For salvage therapy for ALL, blinatumomab, inotuzumab ozogamicin, and tisagenlecleucel are all FDA approved for the treatment of patients with pre-B-cell ALL. Nelarabine is available for T-cell ALL, and multiple chemotherapy regimens have been employed for ALL salvage. Blinatumomab was approved in 2014, largely based on the results of the phase III TOWER trial, which evaluated patients with R/R Philadelphia chromosome (Ph)-negative ALL.4 In this study, the 2-year OS rate for patients receiving blinatumomab was 24%. Adverse events (AEs) associated with the use of blinatumomab included cytokine release syndrome and neurologic events.

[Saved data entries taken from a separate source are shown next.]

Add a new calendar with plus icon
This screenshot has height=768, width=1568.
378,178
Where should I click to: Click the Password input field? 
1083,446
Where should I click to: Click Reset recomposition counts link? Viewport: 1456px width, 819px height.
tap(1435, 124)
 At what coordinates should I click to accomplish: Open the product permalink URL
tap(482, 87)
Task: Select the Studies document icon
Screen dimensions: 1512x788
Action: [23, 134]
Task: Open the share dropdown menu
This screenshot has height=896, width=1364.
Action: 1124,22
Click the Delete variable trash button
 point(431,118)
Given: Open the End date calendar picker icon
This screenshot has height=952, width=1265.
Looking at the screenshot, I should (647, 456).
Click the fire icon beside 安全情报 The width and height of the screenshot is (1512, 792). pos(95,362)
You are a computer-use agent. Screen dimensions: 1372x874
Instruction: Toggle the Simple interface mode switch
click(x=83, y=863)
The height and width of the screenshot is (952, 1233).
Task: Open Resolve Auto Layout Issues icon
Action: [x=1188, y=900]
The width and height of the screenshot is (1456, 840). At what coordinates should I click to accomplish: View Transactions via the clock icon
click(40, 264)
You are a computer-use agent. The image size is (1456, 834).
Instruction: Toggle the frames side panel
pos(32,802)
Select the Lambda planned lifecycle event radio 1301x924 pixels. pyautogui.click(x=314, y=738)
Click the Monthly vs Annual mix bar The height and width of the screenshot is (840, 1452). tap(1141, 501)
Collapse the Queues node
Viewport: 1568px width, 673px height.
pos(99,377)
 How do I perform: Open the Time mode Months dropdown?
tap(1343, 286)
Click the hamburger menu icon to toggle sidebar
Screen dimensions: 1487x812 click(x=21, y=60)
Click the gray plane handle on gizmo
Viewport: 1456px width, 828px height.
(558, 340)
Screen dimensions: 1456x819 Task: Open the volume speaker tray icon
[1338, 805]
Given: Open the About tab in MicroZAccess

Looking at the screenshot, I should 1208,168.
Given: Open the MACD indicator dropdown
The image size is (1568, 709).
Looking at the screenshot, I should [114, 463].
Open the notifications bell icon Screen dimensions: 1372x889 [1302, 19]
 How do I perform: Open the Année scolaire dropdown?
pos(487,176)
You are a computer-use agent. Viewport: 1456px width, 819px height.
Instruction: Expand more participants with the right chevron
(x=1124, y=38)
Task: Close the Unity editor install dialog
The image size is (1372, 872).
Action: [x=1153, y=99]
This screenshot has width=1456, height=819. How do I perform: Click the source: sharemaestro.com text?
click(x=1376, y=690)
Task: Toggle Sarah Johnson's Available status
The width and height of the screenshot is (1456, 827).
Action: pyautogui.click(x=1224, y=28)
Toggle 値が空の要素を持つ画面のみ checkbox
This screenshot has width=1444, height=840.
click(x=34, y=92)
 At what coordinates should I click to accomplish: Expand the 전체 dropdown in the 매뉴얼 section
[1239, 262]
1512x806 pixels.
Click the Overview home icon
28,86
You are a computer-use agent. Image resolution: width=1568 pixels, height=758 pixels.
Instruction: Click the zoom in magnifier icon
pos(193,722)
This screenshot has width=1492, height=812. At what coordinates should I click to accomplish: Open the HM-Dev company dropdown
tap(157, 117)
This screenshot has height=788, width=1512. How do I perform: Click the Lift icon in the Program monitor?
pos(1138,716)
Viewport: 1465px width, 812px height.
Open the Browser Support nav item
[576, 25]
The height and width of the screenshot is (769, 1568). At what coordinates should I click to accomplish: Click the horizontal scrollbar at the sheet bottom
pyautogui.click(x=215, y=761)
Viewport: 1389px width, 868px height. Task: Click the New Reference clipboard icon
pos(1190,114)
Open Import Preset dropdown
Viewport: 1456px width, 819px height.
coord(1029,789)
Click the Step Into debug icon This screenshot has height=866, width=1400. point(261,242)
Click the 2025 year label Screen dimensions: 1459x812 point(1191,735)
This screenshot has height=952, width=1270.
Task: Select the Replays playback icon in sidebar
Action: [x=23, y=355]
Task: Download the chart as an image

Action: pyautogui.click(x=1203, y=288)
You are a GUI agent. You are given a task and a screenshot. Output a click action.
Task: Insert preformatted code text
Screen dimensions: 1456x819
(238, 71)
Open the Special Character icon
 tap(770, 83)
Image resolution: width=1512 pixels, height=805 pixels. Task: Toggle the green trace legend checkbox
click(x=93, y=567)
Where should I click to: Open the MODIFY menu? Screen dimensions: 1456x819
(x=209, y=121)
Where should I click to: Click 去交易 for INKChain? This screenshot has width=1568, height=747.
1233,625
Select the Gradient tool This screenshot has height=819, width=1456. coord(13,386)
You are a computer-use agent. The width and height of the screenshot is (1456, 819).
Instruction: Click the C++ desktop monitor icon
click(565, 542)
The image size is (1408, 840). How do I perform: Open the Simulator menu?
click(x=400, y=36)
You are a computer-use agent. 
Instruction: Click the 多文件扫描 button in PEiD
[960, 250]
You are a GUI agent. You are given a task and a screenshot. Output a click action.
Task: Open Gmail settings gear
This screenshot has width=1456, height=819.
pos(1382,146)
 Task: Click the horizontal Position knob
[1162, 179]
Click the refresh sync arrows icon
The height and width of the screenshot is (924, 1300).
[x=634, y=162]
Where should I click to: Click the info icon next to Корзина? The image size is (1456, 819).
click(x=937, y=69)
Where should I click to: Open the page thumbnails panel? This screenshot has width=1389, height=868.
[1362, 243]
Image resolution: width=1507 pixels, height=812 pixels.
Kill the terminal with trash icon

Inotuzumab ozogamicin was approved largely based on the results of the phase III INOVATE trial, in which patients with R/R ALL were randomized to receive either inotuzumab ozogamicin or standard-of-care chemotherapy. At the 2-year follow-up mark, the OS rate for patients receiving inotuzumab ozogamicin was 22.8% compared with 10.0% for patients receiving chemotherapy.5 Patients who received inotuzumab ozogamicin in salvage 1 and achieved minimal residual disease (MRD) negativity had a median survival of 15.6 months, with a 2-year survival of approximately 30%.6

The role of chimeric antigen receptor T-cell (CAR T) therapies for patients with ALL continues to evolve. For adult ALL, several studies with CAR T therapy are ongoing. A recent phase I study evaluated CAR T therapy for adult patients with relapsed B-cell ALL.7 The median OS was 12.9 months (95% CI, 8.7-23.4) in the overall cohort and 20.1 months among those with low disease burden (<5% bone marrow blasts).7 Patients with high disease burden (≥5% bone marrow blasts or extramedullary disease) had a greater incidence of AEs, such as cytokine release syndrome and neurotoxic events, as well as shorter long-term survival.

Key Points:

  • Effective salvage therapies for patients with R/R ALL are available. It is possible to achieve high rates of MRD negativity with combination regimens, and better efficacy outcomes are frequently seen when these approaches have been used in salvage 1.
  • Investigations evaluating combinations involving inotuzumab ozogamicin, chemotherapy, and blinatumomab for patients with ALL are ongoing.
  • CAR T therapy has joined the treatment armamentarium for patients with ALL, and ongoing investigation may help to further shape the treatment paradigm for these patients.

References

  1. Fielding AK, Richards SM, Chopra R, et al; Medical Research Council of the United Kingdom Adult ALL Working Party; Eastern Cooperative Oncology Group. Outcome of 609 adults after relapse of acute lymphoblastic leukemia (ALL); an MRC UKALL12/ECOG 2993 study. Blood. 2007;109(3):944-950.
  2. Tavernier E, Boiron JM, Huguet F, et al; GET-LALA Group; Swiss Group for Clinical Cancer Research SAKK; Australasian Leukaemia and Lymphoma Group. Outcome of treatment after first relapse in adults with acute lymphoblastic leukemia initially treated by the LALA-94 trial. Leukemia. 2007;21(9):1907-1914.
  3. Jabbour E, O’Brien S, Ravandi F, Kantarjian H. Monoclonal antibodies in acute lymphoblastic leukemia. Blood. 2015;125(26):4010-4016. doi: 10.1182/blood-2014-08-596403.
  4. Kantarjian H, Stein A, Gökbuget N, et al. Blinatumomab versus chemotherapy for advanced acute lymphoblastic leukemia. N Engl J Med. 2017;376(9):836-847. doi: 10.1056/NEJMoa1609783.
  5. Kantarjian HM, DeAngelo DJ, Stelljes M, et al. Inotuzumab ozogamicin (InO) versus standard of care (SC) in patients with relapsed/refractory (R/R) acute lymphoblastic leukemia (ALL): long-term results of the phase III INO-VATE study. Blood. 2017;130(suppl 1):2574.
  6. Jabbour E, Gökbuget N, Advani AS, et al. Impact of minimal residual disease (MRD) status in clinical outcomes of patients with relapsed/refractory (R/R) acute lymphoblastic leukemia (ALL) treated with inotuzumab ozogamicin in the phase III INO-VATE trial. J Clin Oncol. 2018;36(suppl 15, abstr 7013). doi: 10.1200/JCO.2018.36.15_suppl.7013.
  7. Park JH, Rivière I, Gonen M, et al. Long-term follow-up of CD19 CAR therapy in acute lymphoblastic leukemia. N Engl J Med. 2018;378(5):449-459. doi: 10.1056/NEJMoa1709919.